- **What to produce**
Write down every entry below once more, exactly.

───── Given data ─────

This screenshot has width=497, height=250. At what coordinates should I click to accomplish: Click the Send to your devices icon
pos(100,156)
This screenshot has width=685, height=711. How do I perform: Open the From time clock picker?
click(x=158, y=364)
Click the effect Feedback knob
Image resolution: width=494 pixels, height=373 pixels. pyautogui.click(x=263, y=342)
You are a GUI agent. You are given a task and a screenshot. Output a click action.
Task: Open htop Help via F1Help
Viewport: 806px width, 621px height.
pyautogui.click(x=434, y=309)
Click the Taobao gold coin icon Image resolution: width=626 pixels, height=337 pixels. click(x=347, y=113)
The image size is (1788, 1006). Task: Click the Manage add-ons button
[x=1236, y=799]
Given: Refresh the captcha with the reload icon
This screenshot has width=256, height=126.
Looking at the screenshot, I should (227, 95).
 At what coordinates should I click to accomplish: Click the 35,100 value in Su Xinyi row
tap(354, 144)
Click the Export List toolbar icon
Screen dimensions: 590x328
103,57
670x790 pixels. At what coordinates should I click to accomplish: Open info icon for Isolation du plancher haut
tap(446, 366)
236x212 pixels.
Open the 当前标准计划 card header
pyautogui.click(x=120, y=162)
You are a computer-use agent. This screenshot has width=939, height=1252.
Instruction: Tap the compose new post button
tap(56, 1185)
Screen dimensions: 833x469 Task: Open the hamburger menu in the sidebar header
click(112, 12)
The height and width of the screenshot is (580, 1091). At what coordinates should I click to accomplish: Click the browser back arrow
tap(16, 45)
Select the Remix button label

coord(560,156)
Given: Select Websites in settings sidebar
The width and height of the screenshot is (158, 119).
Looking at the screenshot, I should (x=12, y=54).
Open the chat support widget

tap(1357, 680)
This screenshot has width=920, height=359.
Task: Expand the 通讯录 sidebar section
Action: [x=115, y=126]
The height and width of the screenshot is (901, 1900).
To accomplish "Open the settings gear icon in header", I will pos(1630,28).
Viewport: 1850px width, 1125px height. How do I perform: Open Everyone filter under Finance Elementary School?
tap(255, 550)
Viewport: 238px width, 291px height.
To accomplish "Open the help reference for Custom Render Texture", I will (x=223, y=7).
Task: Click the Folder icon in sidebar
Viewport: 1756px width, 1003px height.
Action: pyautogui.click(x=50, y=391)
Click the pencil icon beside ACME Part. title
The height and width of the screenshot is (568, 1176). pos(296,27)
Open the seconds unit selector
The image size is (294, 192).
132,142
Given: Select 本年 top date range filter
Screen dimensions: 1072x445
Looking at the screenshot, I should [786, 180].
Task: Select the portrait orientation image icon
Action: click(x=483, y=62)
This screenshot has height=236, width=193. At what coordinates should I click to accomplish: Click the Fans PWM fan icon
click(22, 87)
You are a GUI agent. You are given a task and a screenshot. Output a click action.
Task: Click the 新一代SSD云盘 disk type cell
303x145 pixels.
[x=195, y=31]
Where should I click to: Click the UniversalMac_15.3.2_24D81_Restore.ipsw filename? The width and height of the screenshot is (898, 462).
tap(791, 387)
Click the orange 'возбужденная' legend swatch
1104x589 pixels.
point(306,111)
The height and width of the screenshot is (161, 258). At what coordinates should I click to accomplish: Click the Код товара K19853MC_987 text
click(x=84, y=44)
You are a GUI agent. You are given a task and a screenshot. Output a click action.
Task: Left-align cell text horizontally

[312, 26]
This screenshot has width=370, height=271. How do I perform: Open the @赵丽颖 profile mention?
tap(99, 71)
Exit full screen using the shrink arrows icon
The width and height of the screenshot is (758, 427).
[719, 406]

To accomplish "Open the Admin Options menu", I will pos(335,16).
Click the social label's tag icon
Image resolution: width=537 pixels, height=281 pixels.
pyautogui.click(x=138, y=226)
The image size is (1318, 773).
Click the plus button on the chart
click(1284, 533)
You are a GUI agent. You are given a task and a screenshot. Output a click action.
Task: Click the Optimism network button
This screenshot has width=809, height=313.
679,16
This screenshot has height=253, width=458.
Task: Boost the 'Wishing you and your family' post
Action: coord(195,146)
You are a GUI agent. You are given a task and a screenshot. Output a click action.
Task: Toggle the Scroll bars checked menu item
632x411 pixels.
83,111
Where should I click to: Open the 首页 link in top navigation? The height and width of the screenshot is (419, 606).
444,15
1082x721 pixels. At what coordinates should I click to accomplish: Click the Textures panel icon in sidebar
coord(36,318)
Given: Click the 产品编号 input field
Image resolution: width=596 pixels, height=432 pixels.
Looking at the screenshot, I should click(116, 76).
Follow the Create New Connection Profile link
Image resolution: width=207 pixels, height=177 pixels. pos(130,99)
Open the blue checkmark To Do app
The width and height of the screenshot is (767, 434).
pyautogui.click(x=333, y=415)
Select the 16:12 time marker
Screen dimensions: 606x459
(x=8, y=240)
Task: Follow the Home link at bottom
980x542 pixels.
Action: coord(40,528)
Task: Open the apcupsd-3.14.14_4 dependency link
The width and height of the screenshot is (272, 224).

─────

- **Reply to the task**
This screenshot has width=497, height=250. At what coordinates should I click to accomplish: Click the Send to your devices icon
pos(100,156)
This screenshot has width=685, height=711. How do I perform: Open the From time clock picker?
click(x=158, y=364)
Click the effect Feedback knob
Image resolution: width=494 pixels, height=373 pixels. pyautogui.click(x=263, y=342)
You are a GUI agent. You are given a task and a screenshot. Output a click action.
Task: Open htop Help via F1Help
Viewport: 806px width, 621px height.
pyautogui.click(x=434, y=309)
Click the Taobao gold coin icon Image resolution: width=626 pixels, height=337 pixels. click(x=347, y=113)
The image size is (1788, 1006). Task: Click the Manage add-ons button
[x=1236, y=799]
Given: Refresh the captcha with the reload icon
This screenshot has width=256, height=126.
Looking at the screenshot, I should (227, 95).
 At what coordinates should I click to accomplish: Click the 35,100 value in Su Xinyi row
tap(354, 144)
Click the Export List toolbar icon
Screen dimensions: 590x328
103,57
670x790 pixels. At what coordinates should I click to accomplish: Open info icon for Isolation du plancher haut
tap(446, 366)
236x212 pixels.
Open the 当前标准计划 card header
pyautogui.click(x=120, y=162)
You are a computer-use agent. This screenshot has width=939, height=1252.
Instruction: Tap the compose new post button
tap(56, 1185)
Screen dimensions: 833x469 Task: Open the hamburger menu in the sidebar header
click(112, 12)
The height and width of the screenshot is (580, 1091). At what coordinates should I click to accomplish: Click the browser back arrow
tap(16, 45)
Select the Remix button label

coord(560,156)
Given: Select Websites in settings sidebar
The width and height of the screenshot is (158, 119).
Looking at the screenshot, I should (x=12, y=54).
Open the chat support widget

tap(1357, 680)
This screenshot has width=920, height=359.
Task: Expand the 通讯录 sidebar section
Action: [x=115, y=126]
The height and width of the screenshot is (901, 1900).
To accomplish "Open the settings gear icon in header", I will pos(1630,28).
Viewport: 1850px width, 1125px height. How do I perform: Open Everyone filter under Finance Elementary School?
tap(255, 550)
Viewport: 238px width, 291px height.
To accomplish "Open the help reference for Custom Render Texture", I will (x=223, y=7).
Task: Click the Folder icon in sidebar
Viewport: 1756px width, 1003px height.
Action: pyautogui.click(x=50, y=391)
Click the pencil icon beside ACME Part. title
The height and width of the screenshot is (568, 1176). pos(296,27)
Open the seconds unit selector
The image size is (294, 192).
132,142
Given: Select 本年 top date range filter
Screen dimensions: 1072x445
Looking at the screenshot, I should [786, 180].
Task: Select the portrait orientation image icon
Action: click(x=483, y=62)
This screenshot has height=236, width=193. At what coordinates should I click to accomplish: Click the Fans PWM fan icon
click(22, 87)
You are a GUI agent. You are given a task and a screenshot. Output a click action.
Task: Click the 新一代SSD云盘 disk type cell
303x145 pixels.
[x=195, y=31]
Where should I click to: Click the UniversalMac_15.3.2_24D81_Restore.ipsw filename? The width and height of the screenshot is (898, 462).
tap(791, 387)
Click the orange 'возбужденная' legend swatch
1104x589 pixels.
point(306,111)
The height and width of the screenshot is (161, 258). At what coordinates should I click to accomplish: Click the Код товара K19853MC_987 text
click(x=84, y=44)
You are a GUI agent. You are given a task and a screenshot. Output a click action.
Task: Left-align cell text horizontally

[312, 26]
This screenshot has width=370, height=271. How do I perform: Open the @赵丽颖 profile mention?
tap(99, 71)
Exit full screen using the shrink arrows icon
The width and height of the screenshot is (758, 427).
[719, 406]

To accomplish "Open the Admin Options menu", I will pos(335,16).
Click the social label's tag icon
Image resolution: width=537 pixels, height=281 pixels.
pyautogui.click(x=138, y=226)
The image size is (1318, 773).
Click the plus button on the chart
click(1284, 533)
You are a GUI agent. You are given a task and a screenshot. Output a click action.
Task: Click the Optimism network button
This screenshot has width=809, height=313.
679,16
This screenshot has height=253, width=458.
Task: Boost the 'Wishing you and your family' post
Action: coord(195,146)
You are a GUI agent. You are given a task and a screenshot. Output a click action.
Task: Toggle the Scroll bars checked menu item
632x411 pixels.
83,111
Where should I click to: Open the 首页 link in top navigation? The height and width of the screenshot is (419, 606).
444,15
1082x721 pixels. At what coordinates should I click to accomplish: Click the Textures panel icon in sidebar
coord(36,318)
Given: Click the 产品编号 input field
Image resolution: width=596 pixels, height=432 pixels.
Looking at the screenshot, I should click(116, 76).
Follow the Create New Connection Profile link
Image resolution: width=207 pixels, height=177 pixels. pos(130,99)
Open the blue checkmark To Do app
The width and height of the screenshot is (767, 434).
pyautogui.click(x=333, y=415)
Select the 16:12 time marker
Screen dimensions: 606x459
(x=8, y=240)
Task: Follow the Home link at bottom
980x542 pixels.
Action: coord(40,528)
Task: Open the apcupsd-3.14.14_4 dependency link
The width and height of the screenshot is (272, 224).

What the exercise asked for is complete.